We should also keep in mind that a MFN represents more than single regional response. There is little debate that information processing in the brain relies on the dynamic coordination of multiple complex neural networks. In order to truly appreciate the neural bases of behavior, an understanding of how various brain networks coordinate their activities to support a given process will be crucial (Pourtois et al., 2010
). Specifically, variability in the structural and functional connectivity between regions of the MPFC and subcortical structures might account for individual differences in personality and performance, as well as how these factors interact with task context to impact MFNs (e.g., Cohen, 2011
). Another possible research avenue is using Independent Components Analysis (ICA; Makeig et al., 1996
) to better isolate independent cortical processes that contribute to variability in performance monitoring and personality.
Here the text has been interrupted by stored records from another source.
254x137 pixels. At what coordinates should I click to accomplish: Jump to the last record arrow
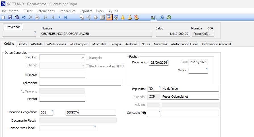point(65,17)
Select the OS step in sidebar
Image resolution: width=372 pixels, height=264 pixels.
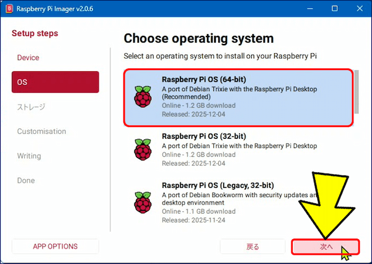coord(55,82)
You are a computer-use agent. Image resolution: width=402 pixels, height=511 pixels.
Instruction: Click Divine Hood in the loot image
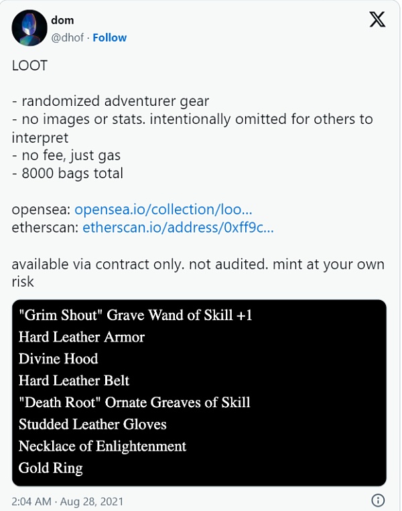[58, 358]
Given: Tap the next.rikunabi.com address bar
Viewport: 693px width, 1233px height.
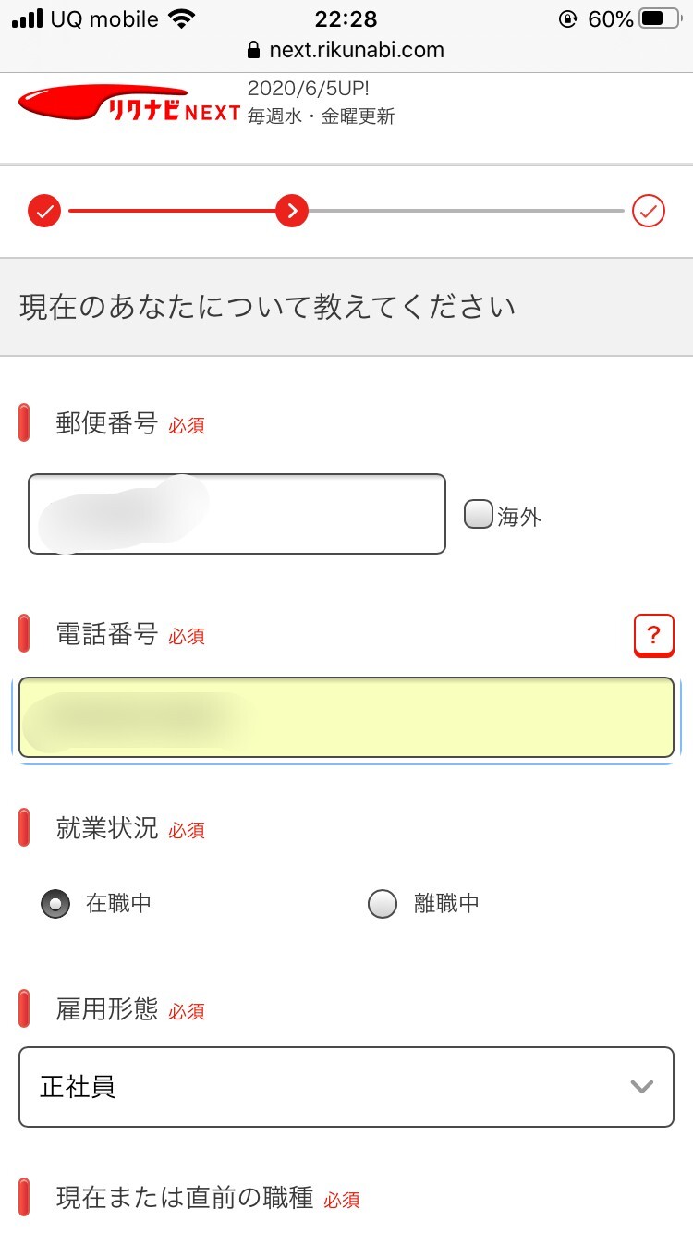Looking at the screenshot, I should [x=356, y=50].
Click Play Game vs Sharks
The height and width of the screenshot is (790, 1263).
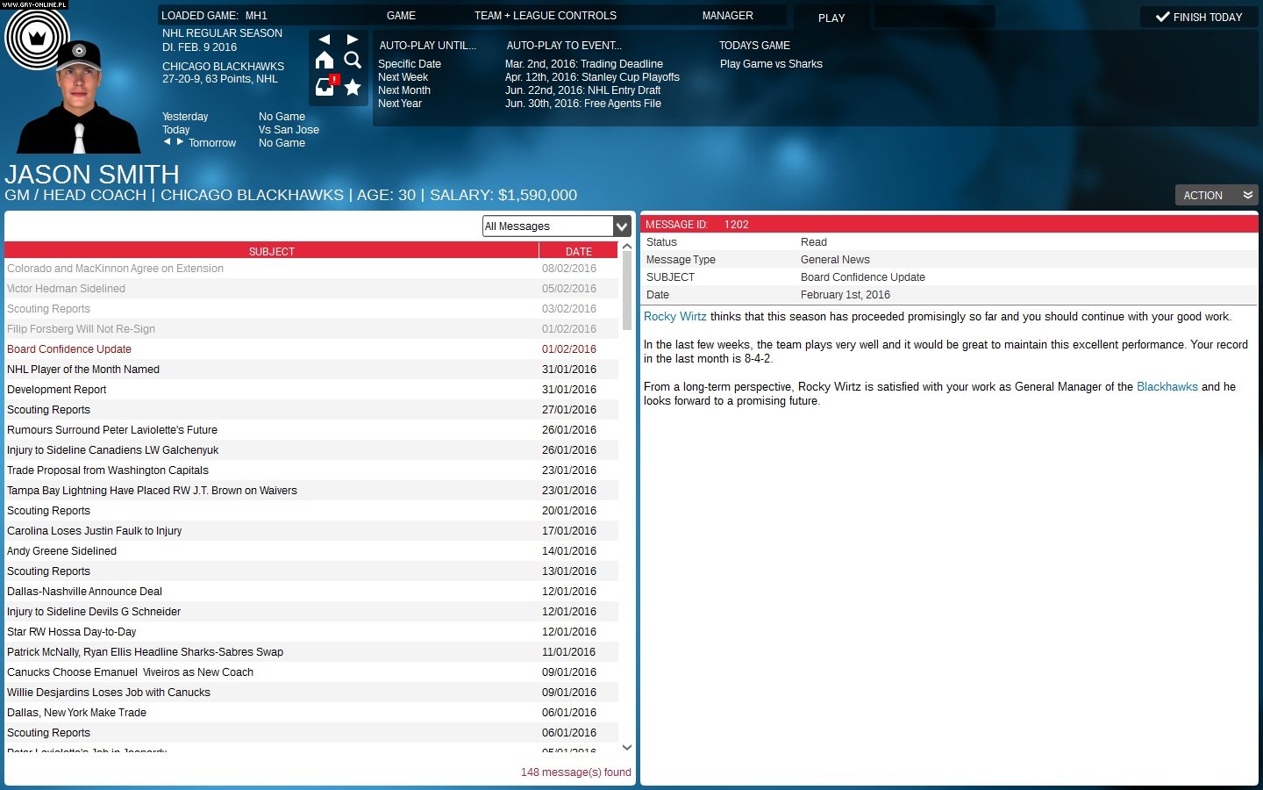[771, 64]
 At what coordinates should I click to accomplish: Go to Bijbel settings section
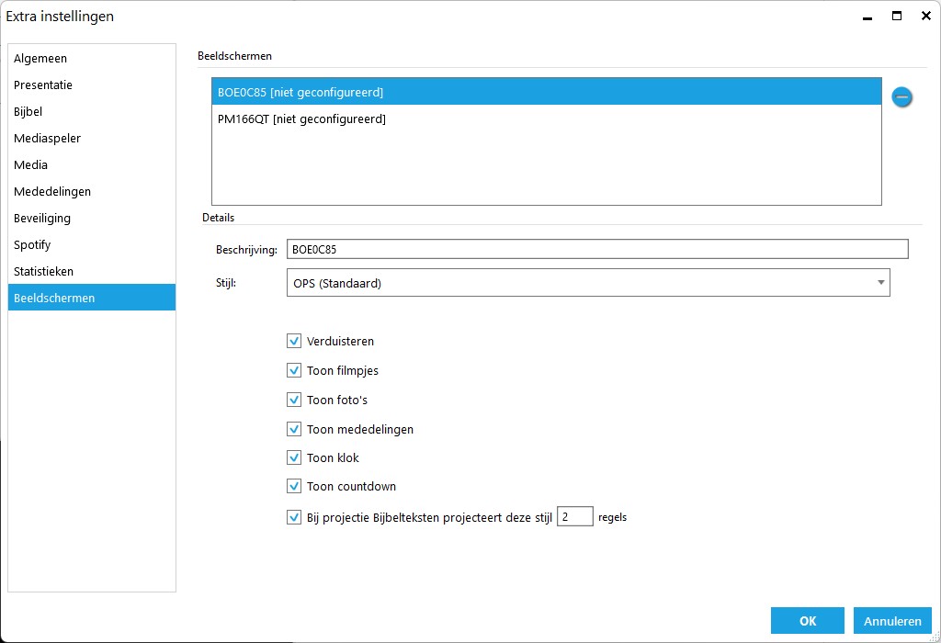click(28, 111)
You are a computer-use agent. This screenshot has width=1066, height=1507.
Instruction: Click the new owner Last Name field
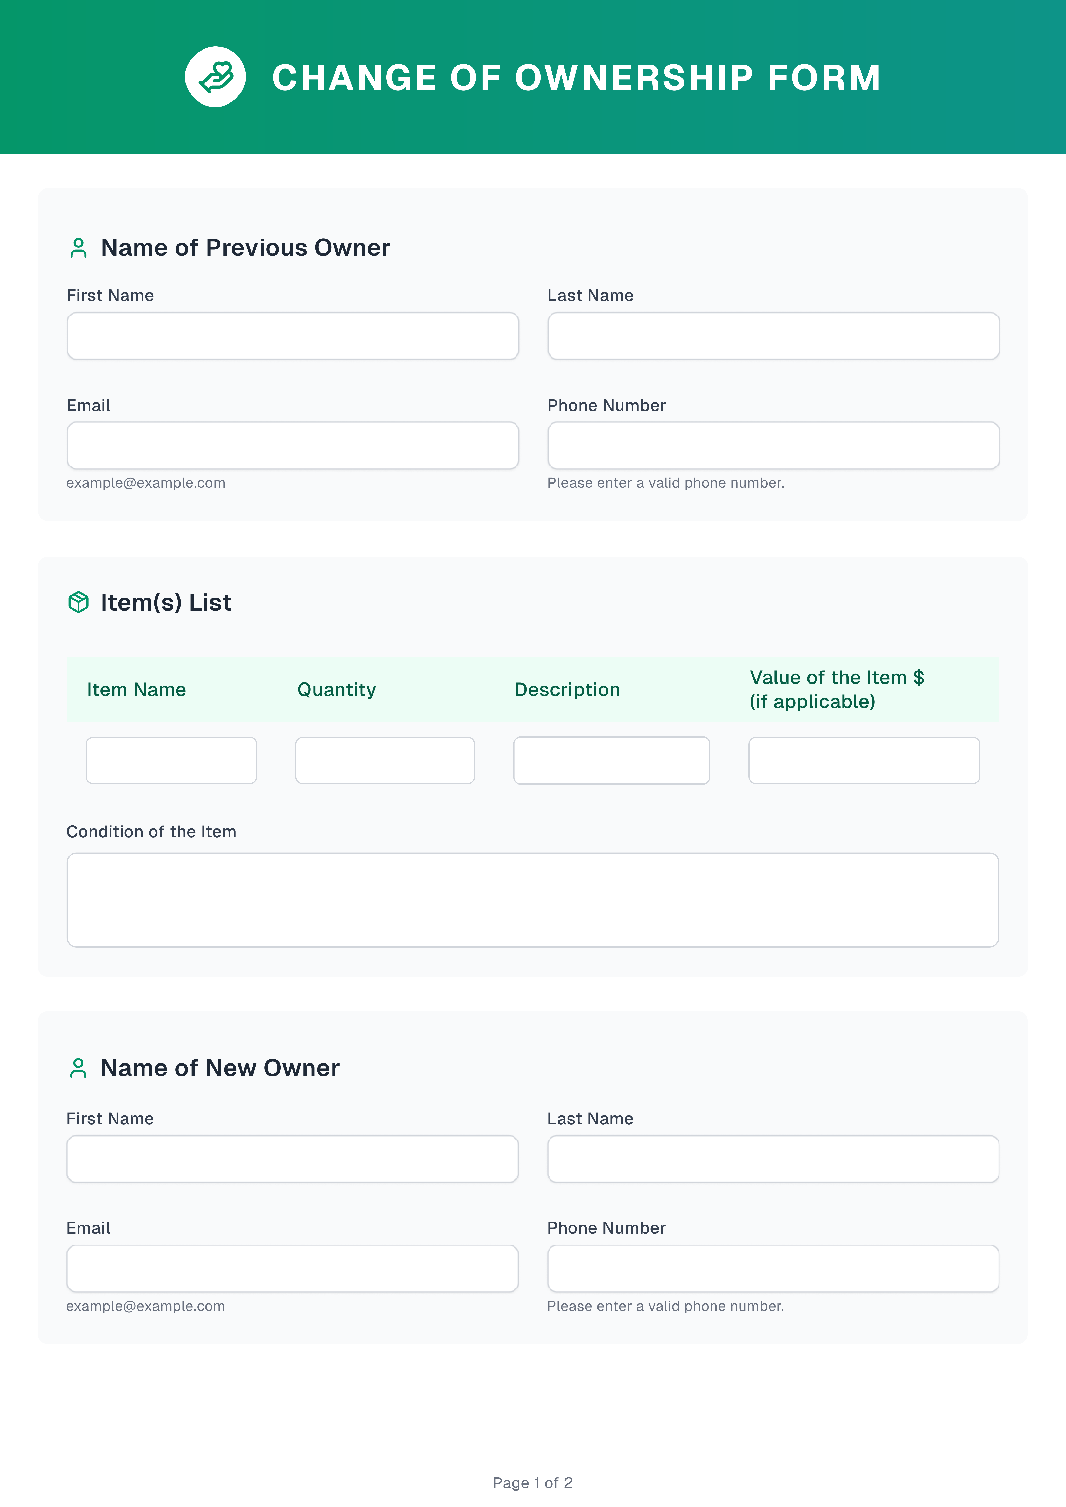(x=773, y=1159)

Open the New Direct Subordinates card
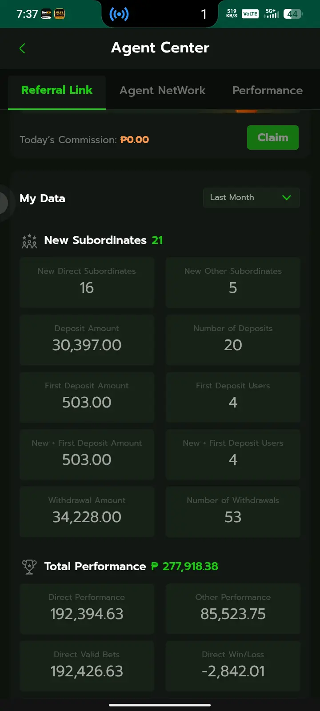87,283
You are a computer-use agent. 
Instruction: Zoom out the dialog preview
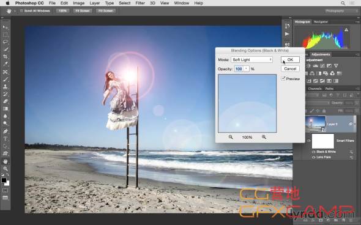[231, 137]
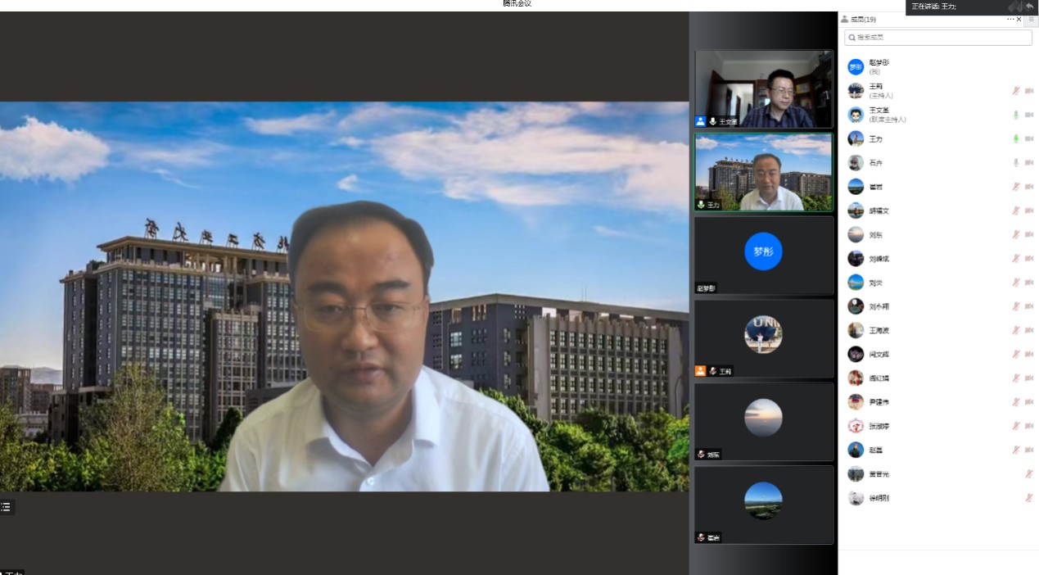Click camera icon next to 石卉
Image resolution: width=1039 pixels, height=575 pixels.
(x=1029, y=163)
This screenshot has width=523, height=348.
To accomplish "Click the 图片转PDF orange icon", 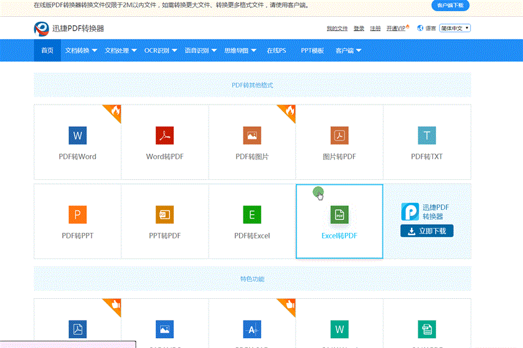I will [339, 136].
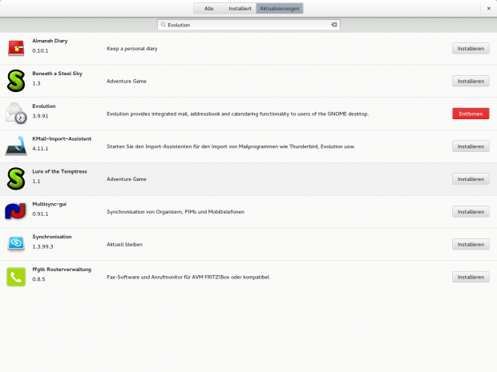Click the Lure of the Temptress icon
Viewport: 497px width, 372px height.
pyautogui.click(x=16, y=178)
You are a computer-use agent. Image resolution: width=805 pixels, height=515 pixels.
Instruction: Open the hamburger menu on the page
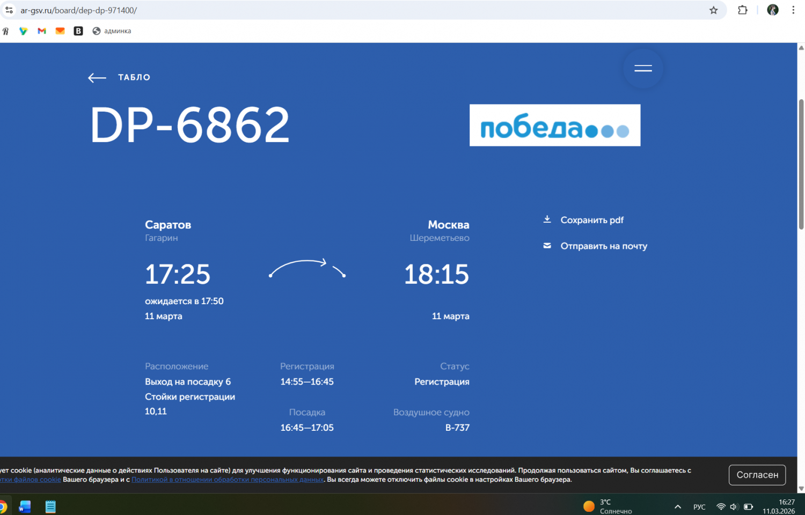point(643,68)
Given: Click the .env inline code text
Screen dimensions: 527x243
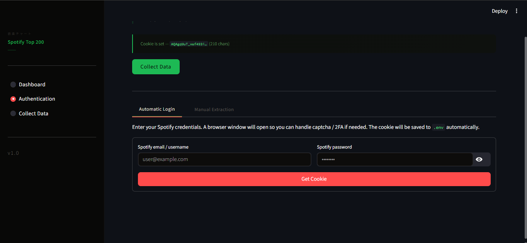Looking at the screenshot, I should (438, 127).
Once identified, these functionally independent components can be source localized to better understand the regional dynamics underlying MFNs. Furthermore, considering how the activation of different independent components or sources varies over time is another way to gain insight about how individual differences in network functioning relate to personality and task context.
Are MFNs reflecting a common generator and if not, does it matter?
Although the notion of the ERN, FRN and Nogo N2 reflecting a common source generator persists, we think it is clear that it must be the case that they have (at most) something in common and much distinctive. This is partly because the tasks that elicit them are different from each other in fundamental ways, and therefore something reflecting this difference must be coded in the brain signal. However, more importantly, the standard tasks that elicit these components differ in the degree of affect and arousal that they elicit, and there is much evidence that these factors are important. Such empirical support of the components having separate sources is easy to find: Not only do the measures not intercorrelate highly all the time, their variance sometimes maps onto behavior in different ways. For example as mentioned earlier, we found a dissociation between ERNs and the Nogo N2 within a group of violent offenders. Such dissociations indicate that the psychological variables driving at least some of the generator sources may differ for the various MFNs. However, to fully document such differences, studies need to include multiple MFN measures on the same participants, something rarely done. In addition, of course, as illustrated above in terms of LORETA analyzes, the actual regions responsible for the negativity measured at the scalp may differ considerably for the three components either in specific locations or, more likely, in the balance of contribution from the MPFC subregions. We suggest that the relative contribution of the cortical sources underlying the ERN, N2, and FRN may depend on the specific stimuli or context used and the degree of emotional arousal engendered by the task demands.
The use of MFNs as a reflection of MPFC functioning has become well accepted in the research community, a fact well documented by the growth in research literature involving these electrophysiological components. However, the issues raised in this review suggest that despite this relative acceptance, some of the basic assumptions needed for their interpretation remain to be verified by future research.
Conflict of interest statement
The authors declare that the research was conducted in the absence of any commercial or financial relationships that could be construed as a potential conflict of interest.